Following up on my previous post with ArcGIS and the Near Table, I created an SQL query in Manifold 8 to do both the near distances and group them by the number of points within specific distances (I grouped them every 50 km.). The entire process took 47 seconds (or about 9 times faster than ArcGIS 10.1).
But, to keep things on the same playing field, I just computed the NEAR part of the query, and it ran in 40 seconds. So, Manifold 8 was way faster than ArcGIS 10.1, but 3x slower than ArcGIS Pro.
I then wrote the following query in the Radian engine:
SELECT count(*) AS CNT, first(floor(GeomDistance([L Table].[Geom (I)], [P Table].[Geom (I)], 1)/50000)*50000+50000) AS DistZone, [UNIQUE_ID] INTO bobo FROM [P Table] RIGHT JOIN [L Table] ON GeomWithin([L Table].[Geom (I)],[P Table].[Geom (I)], 500000,1) GROUP BY [UNIQUE_ID] THREADS 4
this query took 30 seconds (or about 20% faster than Manifold 8).
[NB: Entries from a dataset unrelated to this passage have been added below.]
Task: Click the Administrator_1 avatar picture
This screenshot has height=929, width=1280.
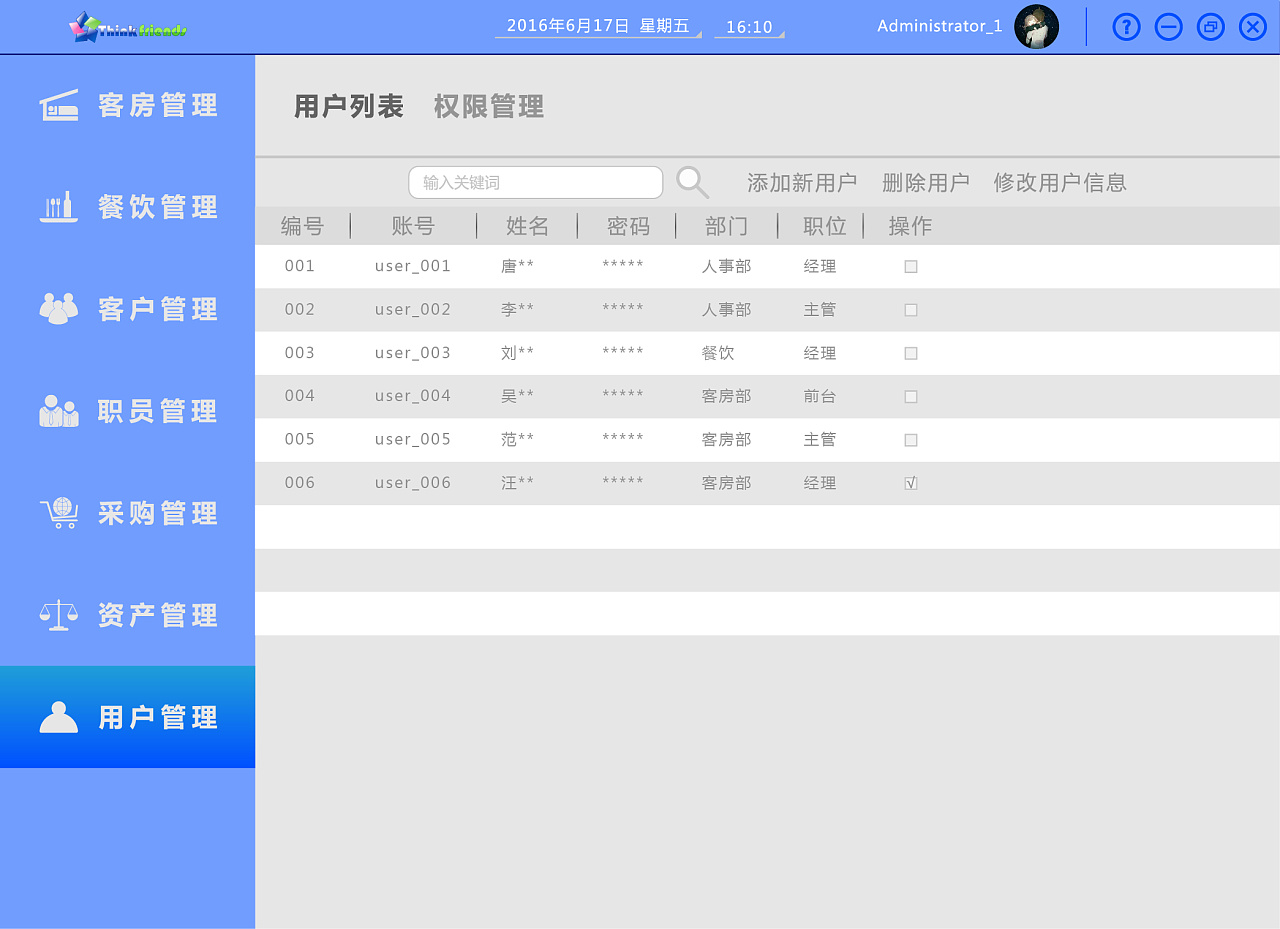Action: point(1037,27)
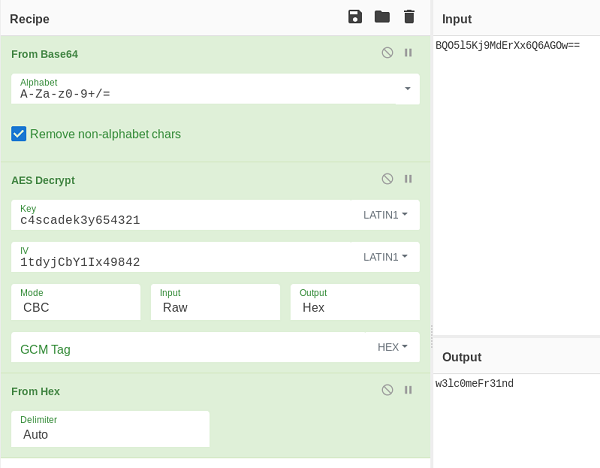Pause at the From Base64 breakpoint icon

[408, 53]
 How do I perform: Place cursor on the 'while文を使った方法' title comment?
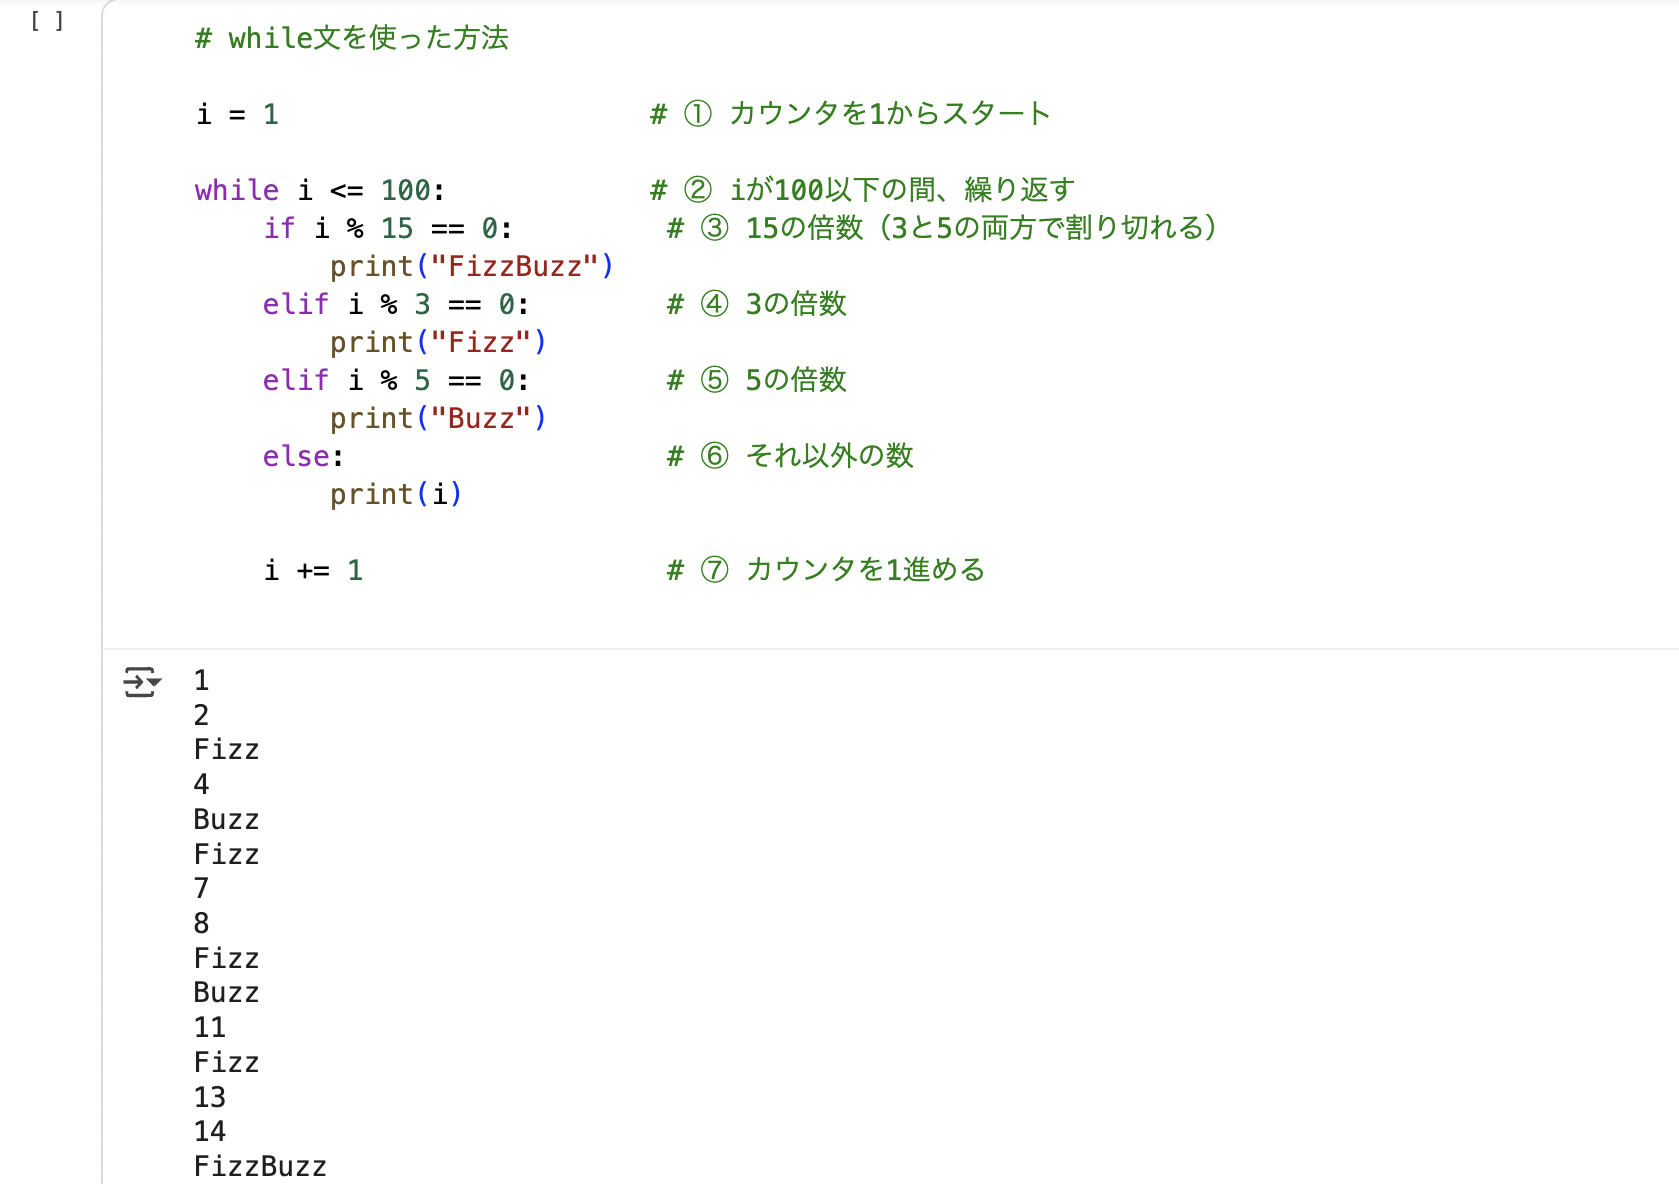352,38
Once again, to level the playing field, I created a query to just run the NEAR aspect:
SELECT GeomDistance([L Table].[Geom (I)], [P Table].[Geom (I)], 1) AS DistZone, [UNIQUE_ID] INTO bobo2 FROM [P Table] RIGHT JOIN [L Table] ON GeomWithin([L Table].[Geom (I)],[P Table].[Geom (I)], 500000,1) THREADS 4 BATCH 64
this ran in 20 seconds. In this case, ArcGIS Pro run slightly faster than Manifold 9 – but remember, I am still working with an alpha/beta release of Radian, and not all of the optimizations have been turned on. I can’t wait to see what the next beta will reveal.
Again, the simplicity of SQL in conjunction with the parallel nature of the Radian engine provides some very interesting opportunities for working with complex processes and large amounts of data.